Data for review section start
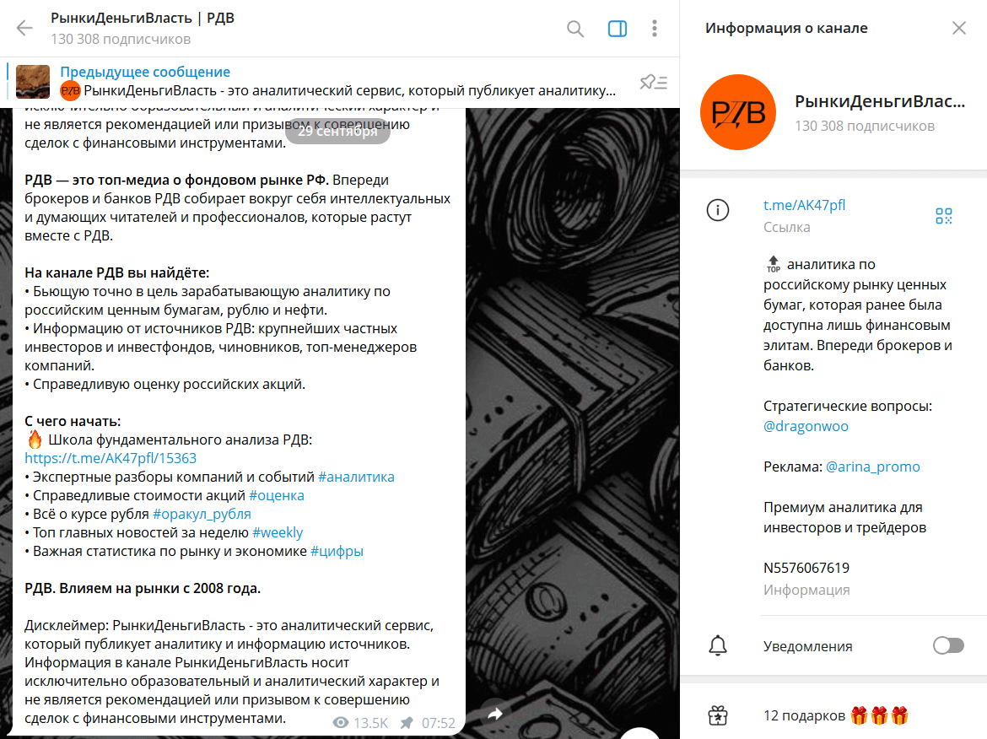
Task: Click the info circle icon
Action: click(x=718, y=209)
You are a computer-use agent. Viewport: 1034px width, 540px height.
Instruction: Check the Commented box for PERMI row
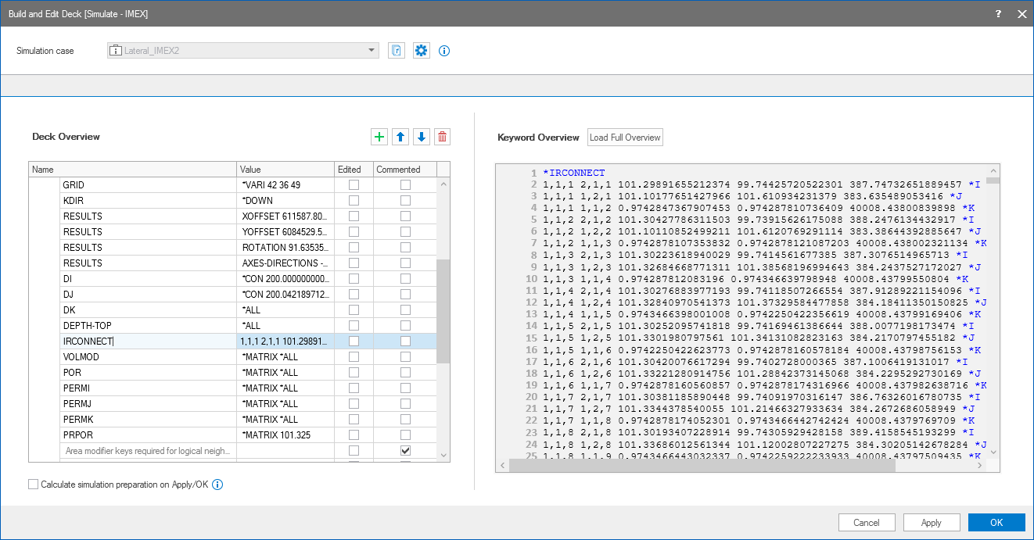(x=405, y=388)
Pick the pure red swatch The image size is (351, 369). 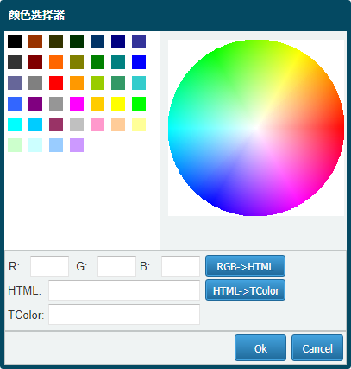tap(56, 83)
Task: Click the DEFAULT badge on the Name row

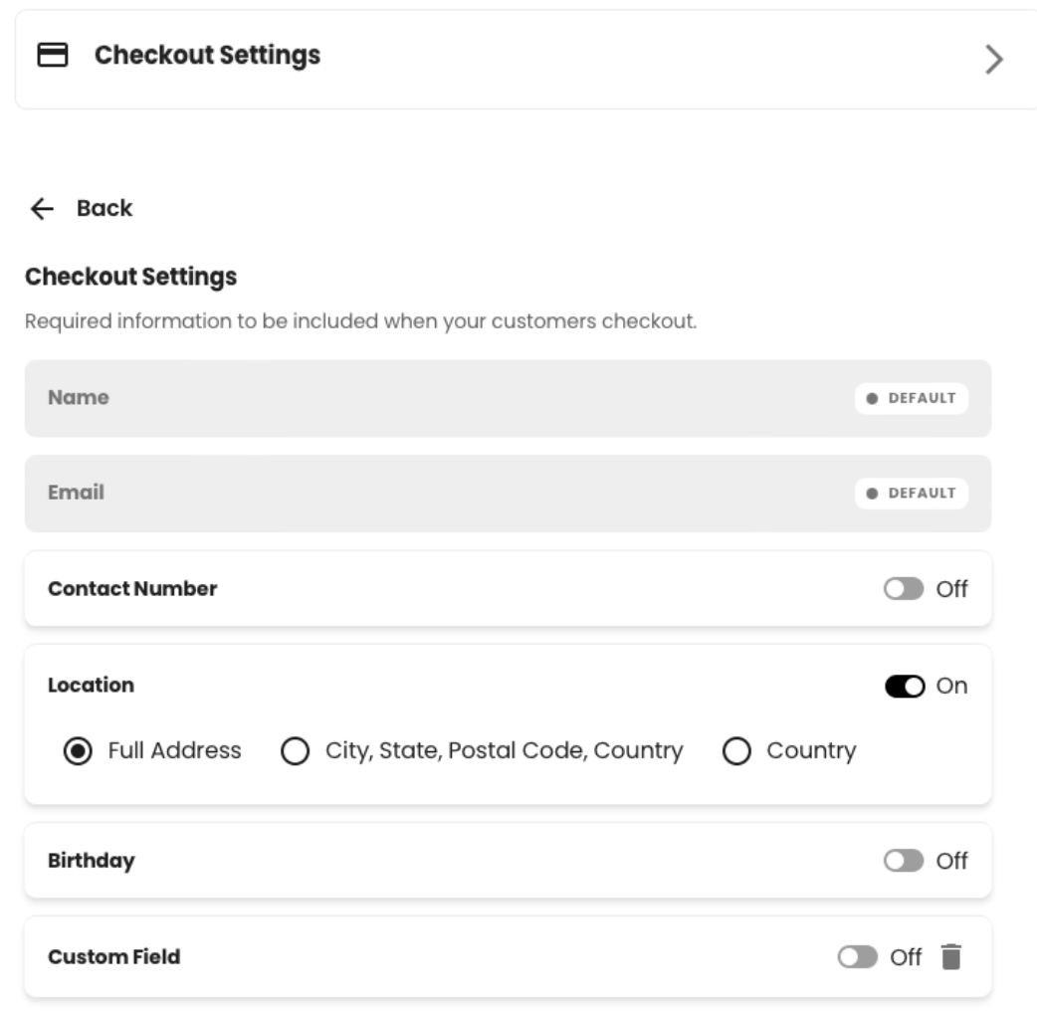Action: pyautogui.click(x=912, y=399)
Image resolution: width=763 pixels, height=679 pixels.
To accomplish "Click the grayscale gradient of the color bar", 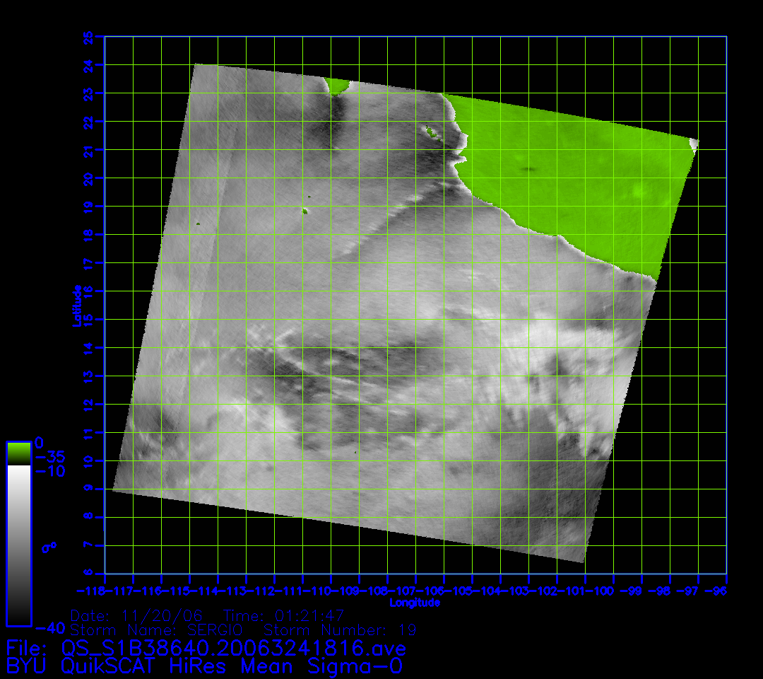I will click(18, 545).
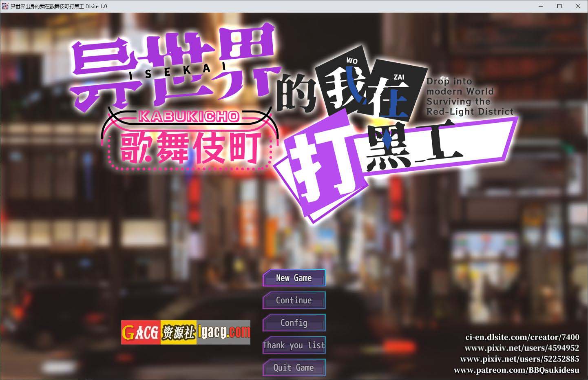Click the app icon in the title bar
Viewport: 588px width, 380px height.
[x=5, y=6]
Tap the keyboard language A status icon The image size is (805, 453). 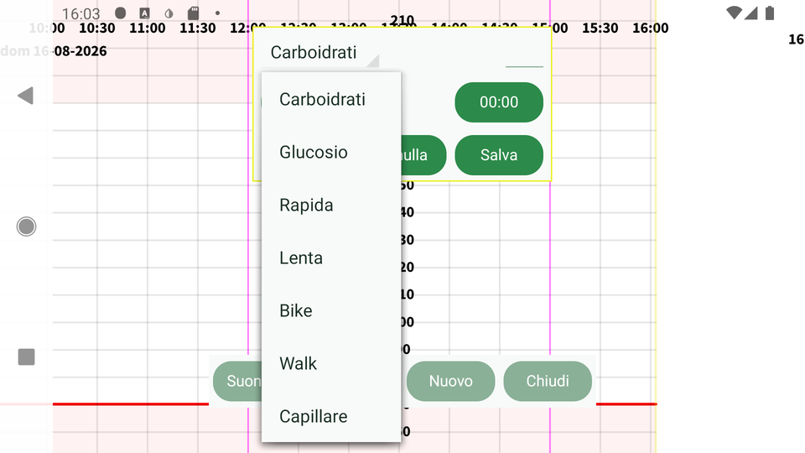(145, 13)
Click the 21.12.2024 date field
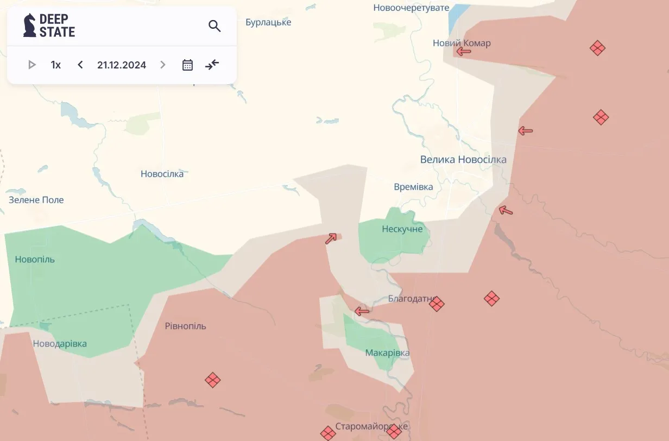 point(122,65)
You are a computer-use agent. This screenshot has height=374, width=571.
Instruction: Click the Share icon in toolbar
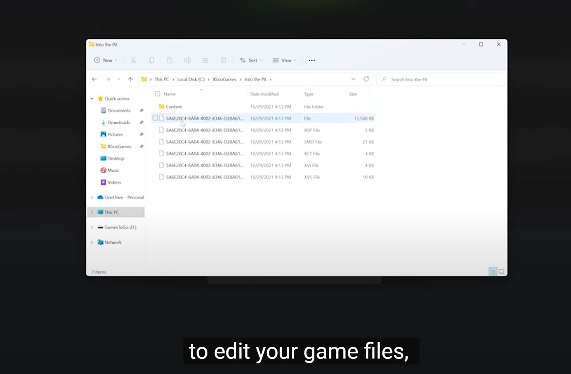205,60
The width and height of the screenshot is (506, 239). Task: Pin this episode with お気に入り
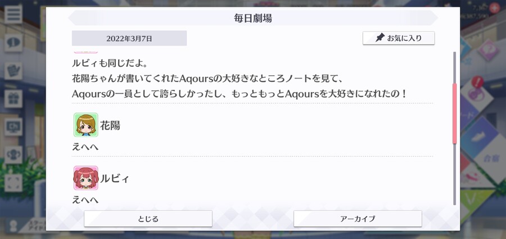399,38
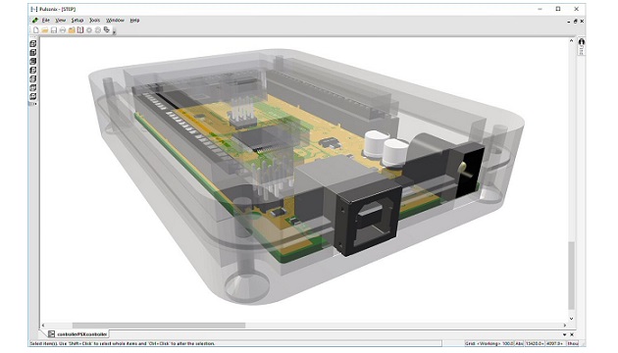This screenshot has height=353, width=618.
Task: Toggle the thou units indicator in status bar
Action: (x=572, y=343)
Data for review section end
For every line in the material above, note whether the word "computer" appears, then state the number of lines where it does and nothing else.

Solution to the problem
2